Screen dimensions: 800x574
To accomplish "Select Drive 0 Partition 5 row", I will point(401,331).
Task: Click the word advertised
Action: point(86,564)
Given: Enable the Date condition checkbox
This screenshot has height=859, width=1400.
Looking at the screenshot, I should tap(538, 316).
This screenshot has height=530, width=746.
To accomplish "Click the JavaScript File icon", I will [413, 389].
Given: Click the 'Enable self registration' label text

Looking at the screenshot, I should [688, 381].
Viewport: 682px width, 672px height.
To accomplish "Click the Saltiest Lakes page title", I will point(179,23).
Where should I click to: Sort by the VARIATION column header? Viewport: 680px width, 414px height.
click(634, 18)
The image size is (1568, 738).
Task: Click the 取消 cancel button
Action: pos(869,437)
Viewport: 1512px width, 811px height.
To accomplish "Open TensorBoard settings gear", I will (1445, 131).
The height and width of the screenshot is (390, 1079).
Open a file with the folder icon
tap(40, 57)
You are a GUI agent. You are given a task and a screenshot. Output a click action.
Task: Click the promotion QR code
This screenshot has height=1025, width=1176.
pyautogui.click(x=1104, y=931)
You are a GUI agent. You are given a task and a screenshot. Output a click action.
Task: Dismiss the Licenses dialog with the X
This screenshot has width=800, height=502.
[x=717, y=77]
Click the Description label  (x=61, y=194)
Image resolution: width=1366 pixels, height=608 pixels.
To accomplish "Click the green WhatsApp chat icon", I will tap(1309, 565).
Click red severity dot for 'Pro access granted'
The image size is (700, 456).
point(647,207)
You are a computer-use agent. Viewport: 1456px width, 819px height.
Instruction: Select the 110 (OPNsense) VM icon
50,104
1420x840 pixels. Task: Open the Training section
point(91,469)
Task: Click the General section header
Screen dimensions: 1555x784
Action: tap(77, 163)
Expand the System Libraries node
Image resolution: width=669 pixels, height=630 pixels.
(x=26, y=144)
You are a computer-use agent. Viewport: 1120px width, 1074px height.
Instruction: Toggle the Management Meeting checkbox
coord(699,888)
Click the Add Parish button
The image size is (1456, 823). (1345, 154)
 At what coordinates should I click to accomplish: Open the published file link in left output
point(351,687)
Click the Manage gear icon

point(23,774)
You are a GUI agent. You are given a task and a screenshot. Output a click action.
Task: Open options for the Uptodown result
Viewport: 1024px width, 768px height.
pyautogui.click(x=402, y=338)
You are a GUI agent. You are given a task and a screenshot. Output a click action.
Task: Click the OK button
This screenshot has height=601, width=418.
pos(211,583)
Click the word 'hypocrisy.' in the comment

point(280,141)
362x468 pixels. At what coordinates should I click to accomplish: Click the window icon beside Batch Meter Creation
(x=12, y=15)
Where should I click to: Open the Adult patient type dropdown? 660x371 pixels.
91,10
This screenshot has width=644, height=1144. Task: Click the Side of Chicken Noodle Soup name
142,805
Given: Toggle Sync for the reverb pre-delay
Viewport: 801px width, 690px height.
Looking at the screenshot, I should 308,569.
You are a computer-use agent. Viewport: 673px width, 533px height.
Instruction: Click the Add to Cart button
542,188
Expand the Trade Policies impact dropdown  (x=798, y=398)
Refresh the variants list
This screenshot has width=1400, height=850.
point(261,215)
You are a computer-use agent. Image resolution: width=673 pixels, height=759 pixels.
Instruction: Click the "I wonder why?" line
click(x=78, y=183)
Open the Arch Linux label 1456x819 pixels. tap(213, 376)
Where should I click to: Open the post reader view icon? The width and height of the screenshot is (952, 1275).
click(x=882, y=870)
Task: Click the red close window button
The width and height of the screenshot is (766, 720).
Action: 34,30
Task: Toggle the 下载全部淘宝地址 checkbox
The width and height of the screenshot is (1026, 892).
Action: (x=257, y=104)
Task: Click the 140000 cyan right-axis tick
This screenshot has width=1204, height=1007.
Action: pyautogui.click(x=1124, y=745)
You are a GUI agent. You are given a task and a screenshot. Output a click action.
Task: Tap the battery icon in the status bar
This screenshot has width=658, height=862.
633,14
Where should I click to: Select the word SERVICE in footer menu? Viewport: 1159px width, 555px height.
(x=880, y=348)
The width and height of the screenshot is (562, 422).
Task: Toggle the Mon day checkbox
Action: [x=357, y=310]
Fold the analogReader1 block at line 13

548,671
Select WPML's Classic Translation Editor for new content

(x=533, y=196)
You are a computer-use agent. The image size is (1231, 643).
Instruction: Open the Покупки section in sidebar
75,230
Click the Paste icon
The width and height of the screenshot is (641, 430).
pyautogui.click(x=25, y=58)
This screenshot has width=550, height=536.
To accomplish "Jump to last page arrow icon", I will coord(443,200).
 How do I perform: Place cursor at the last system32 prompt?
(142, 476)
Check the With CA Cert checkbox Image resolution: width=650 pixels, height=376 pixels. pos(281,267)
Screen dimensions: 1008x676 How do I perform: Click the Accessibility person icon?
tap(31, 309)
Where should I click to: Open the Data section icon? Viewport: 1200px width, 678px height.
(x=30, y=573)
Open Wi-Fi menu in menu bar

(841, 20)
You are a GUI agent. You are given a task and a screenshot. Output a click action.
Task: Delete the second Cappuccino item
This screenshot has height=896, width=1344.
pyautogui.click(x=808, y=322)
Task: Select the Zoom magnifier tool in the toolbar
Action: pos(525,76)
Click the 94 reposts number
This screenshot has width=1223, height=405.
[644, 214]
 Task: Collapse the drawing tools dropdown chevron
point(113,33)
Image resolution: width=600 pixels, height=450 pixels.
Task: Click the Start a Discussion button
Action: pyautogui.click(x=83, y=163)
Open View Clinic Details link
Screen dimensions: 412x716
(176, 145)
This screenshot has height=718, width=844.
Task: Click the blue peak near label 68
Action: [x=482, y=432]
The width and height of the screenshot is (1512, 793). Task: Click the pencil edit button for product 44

## Your instructions
Keep only the lines above that contain the word "page", and copy each of them out in full.

## Result of the task
To accomplish "Click the Saltiest Lakes page title", I will point(179,23).
To accomplish "Jump to last page arrow icon", I will coord(443,200).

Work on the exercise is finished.